§ Task goal
Transcribe every record exactly, omitting none.

Stored records
□ □ □ □
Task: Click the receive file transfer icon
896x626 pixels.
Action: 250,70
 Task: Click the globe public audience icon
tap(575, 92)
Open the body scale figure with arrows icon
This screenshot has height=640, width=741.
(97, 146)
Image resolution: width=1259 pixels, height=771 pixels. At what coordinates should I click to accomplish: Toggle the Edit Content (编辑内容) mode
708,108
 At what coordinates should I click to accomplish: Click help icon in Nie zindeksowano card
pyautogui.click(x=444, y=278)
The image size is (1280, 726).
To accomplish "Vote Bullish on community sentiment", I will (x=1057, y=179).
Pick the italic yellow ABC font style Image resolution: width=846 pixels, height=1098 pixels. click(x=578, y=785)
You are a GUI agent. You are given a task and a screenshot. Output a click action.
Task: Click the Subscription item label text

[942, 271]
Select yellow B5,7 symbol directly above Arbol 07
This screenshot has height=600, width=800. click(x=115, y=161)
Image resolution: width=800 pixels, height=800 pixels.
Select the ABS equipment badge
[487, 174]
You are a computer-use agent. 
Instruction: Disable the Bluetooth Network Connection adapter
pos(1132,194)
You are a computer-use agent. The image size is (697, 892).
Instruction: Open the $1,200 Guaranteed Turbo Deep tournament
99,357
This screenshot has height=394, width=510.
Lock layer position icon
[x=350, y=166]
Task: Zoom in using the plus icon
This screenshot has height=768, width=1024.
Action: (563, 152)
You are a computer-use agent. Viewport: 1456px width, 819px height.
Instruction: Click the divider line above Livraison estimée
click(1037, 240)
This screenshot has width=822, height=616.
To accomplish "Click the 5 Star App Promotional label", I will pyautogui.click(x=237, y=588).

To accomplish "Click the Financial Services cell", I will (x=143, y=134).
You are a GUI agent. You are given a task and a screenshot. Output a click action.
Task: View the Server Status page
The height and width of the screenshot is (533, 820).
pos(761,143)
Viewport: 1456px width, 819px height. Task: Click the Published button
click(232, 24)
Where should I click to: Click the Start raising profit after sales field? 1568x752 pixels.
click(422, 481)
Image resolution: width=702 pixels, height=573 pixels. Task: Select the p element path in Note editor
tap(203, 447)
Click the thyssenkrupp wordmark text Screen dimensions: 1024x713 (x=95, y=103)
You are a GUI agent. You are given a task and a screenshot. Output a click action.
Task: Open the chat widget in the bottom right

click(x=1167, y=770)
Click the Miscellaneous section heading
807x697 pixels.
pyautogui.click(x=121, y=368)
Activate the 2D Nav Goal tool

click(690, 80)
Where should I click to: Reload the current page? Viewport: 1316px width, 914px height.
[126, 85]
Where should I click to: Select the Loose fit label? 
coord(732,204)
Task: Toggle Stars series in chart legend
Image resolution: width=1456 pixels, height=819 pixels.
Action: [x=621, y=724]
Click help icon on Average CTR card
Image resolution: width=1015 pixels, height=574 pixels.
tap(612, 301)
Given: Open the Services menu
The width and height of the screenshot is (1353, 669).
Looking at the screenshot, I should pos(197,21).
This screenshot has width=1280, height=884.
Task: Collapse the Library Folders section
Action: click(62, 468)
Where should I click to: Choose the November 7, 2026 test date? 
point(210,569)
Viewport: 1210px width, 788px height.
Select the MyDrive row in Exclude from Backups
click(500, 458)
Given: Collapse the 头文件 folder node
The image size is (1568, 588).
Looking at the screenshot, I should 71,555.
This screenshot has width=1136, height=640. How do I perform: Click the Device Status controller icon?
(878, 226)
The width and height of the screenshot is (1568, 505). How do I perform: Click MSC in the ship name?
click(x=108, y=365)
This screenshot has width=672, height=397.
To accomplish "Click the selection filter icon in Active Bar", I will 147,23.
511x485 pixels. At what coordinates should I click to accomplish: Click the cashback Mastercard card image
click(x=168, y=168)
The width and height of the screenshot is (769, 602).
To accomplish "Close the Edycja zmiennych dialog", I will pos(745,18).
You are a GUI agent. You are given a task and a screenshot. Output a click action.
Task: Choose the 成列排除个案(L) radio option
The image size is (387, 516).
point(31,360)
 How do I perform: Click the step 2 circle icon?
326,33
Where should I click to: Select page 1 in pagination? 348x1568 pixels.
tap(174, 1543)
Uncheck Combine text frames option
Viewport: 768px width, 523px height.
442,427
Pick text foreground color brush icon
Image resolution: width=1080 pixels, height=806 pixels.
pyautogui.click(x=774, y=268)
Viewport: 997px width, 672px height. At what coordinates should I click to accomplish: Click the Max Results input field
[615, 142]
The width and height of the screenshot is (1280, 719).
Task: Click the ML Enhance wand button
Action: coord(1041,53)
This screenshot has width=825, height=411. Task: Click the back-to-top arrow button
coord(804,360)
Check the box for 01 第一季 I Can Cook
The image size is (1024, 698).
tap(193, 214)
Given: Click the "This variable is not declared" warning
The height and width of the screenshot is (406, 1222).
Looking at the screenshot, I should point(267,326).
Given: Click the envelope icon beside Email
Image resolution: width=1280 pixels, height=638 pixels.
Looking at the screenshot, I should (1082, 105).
□ □ □ □
§ Expected output
Task: Click the receive file transfer icon
896x626 pixels.
Action: 250,70
 Task: Click the globe public audience icon
tap(575, 92)
Open the body scale figure with arrows icon
This screenshot has height=640, width=741.
(97, 146)
Image resolution: width=1259 pixels, height=771 pixels. At what coordinates should I click to accomplish: Toggle the Edit Content (编辑内容) mode
708,108
 At what coordinates should I click to accomplish: Click help icon in Nie zindeksowano card
pyautogui.click(x=444, y=278)
The image size is (1280, 726).
To accomplish "Vote Bullish on community sentiment", I will (x=1057, y=179).
Pick the italic yellow ABC font style Image resolution: width=846 pixels, height=1098 pixels. click(x=578, y=785)
You are a GUI agent. You are given a task and a screenshot. Output a click action.
Task: Click the Subscription item label text

[942, 271]
Select yellow B5,7 symbol directly above Arbol 07
This screenshot has height=600, width=800. click(x=115, y=161)
Image resolution: width=800 pixels, height=800 pixels.
Select the ABS equipment badge
[487, 174]
You are a computer-use agent. 
Instruction: Disable the Bluetooth Network Connection adapter
pos(1132,194)
You are a computer-use agent. The image size is (697, 892).
Instruction: Open the $1,200 Guaranteed Turbo Deep tournament
99,357
This screenshot has height=394, width=510.
Lock layer position icon
[x=350, y=166]
Task: Zoom in using the plus icon
This screenshot has height=768, width=1024.
Action: (563, 152)
You are a computer-use agent. Viewport: 1456px width, 819px height.
Instruction: Click the divider line above Livraison estimée
click(1037, 240)
This screenshot has width=822, height=616.
To accomplish "Click the 5 Star App Promotional label", I will pyautogui.click(x=237, y=588).

To accomplish "Click the Financial Services cell", I will (x=143, y=134).
You are a GUI agent. You are given a task and a screenshot. Output a click action.
Task: View the Server Status page
The height and width of the screenshot is (533, 820).
pos(761,143)
Viewport: 1456px width, 819px height. Task: Click the Published button
click(232, 24)
Where should I click to: Click the Start raising profit after sales field? 1568x752 pixels.
click(422, 481)
Image resolution: width=702 pixels, height=573 pixels. Task: Select the p element path in Note editor
tap(203, 447)
Click the thyssenkrupp wordmark text Screen dimensions: 1024x713 (x=95, y=103)
You are a GUI agent. You are given a task and a screenshot. Output a click action.
Task: Open the chat widget in the bottom right

click(x=1167, y=770)
Click the Miscellaneous section heading
807x697 pixels.
pyautogui.click(x=121, y=368)
Activate the 2D Nav Goal tool

click(690, 80)
Where should I click to: Reload the current page? Viewport: 1316px width, 914px height.
[126, 85]
Where should I click to: Select the Loose fit label? 
coord(732,204)
Task: Toggle Stars series in chart legend
Image resolution: width=1456 pixels, height=819 pixels.
Action: [x=621, y=724]
Click help icon on Average CTR card
Image resolution: width=1015 pixels, height=574 pixels.
tap(612, 301)
Given: Open the Services menu
The width and height of the screenshot is (1353, 669).
Looking at the screenshot, I should pos(197,21).
This screenshot has width=1280, height=884.
Task: Collapse the Library Folders section
Action: click(62, 468)
Where should I click to: Choose the November 7, 2026 test date? 
point(210,569)
Viewport: 1210px width, 788px height.
Select the MyDrive row in Exclude from Backups
click(500, 458)
Given: Collapse the 头文件 folder node
The image size is (1568, 588).
Looking at the screenshot, I should 71,555.
This screenshot has width=1136, height=640. How do I perform: Click the Device Status controller icon?
(878, 226)
The width and height of the screenshot is (1568, 505). How do I perform: Click MSC in the ship name?
click(x=108, y=365)
This screenshot has width=672, height=397.
To accomplish "Click the selection filter icon in Active Bar", I will 147,23.
511x485 pixels. At what coordinates should I click to accomplish: Click the cashback Mastercard card image
click(x=168, y=168)
The width and height of the screenshot is (769, 602).
To accomplish "Close the Edycja zmiennych dialog", I will pos(745,18).
You are a GUI agent. You are given a task and a screenshot. Output a click action.
Task: Choose the 成列排除个案(L) radio option
The image size is (387, 516).
point(31,360)
 How do I perform: Click the step 2 circle icon?
326,33
Where should I click to: Select page 1 in pagination? 348x1568 pixels.
tap(174, 1543)
Uncheck Combine text frames option
Viewport: 768px width, 523px height.
442,427
Pick text foreground color brush icon
Image resolution: width=1080 pixels, height=806 pixels.
pyautogui.click(x=774, y=268)
Viewport: 997px width, 672px height. At what coordinates should I click to accomplish: Click the Max Results input field
[615, 142]
The width and height of the screenshot is (1280, 719).
Task: Click the ML Enhance wand button
Action: coord(1041,53)
This screenshot has width=825, height=411. Task: Click the back-to-top arrow button
coord(804,360)
Check the box for 01 第一季 I Can Cook
The image size is (1024, 698).
tap(193, 214)
Given: Click the "This variable is not declared" warning
The height and width of the screenshot is (406, 1222).
Looking at the screenshot, I should point(267,326).
Given: Click the envelope icon beside Email
Image resolution: width=1280 pixels, height=638 pixels.
Looking at the screenshot, I should (1082, 105).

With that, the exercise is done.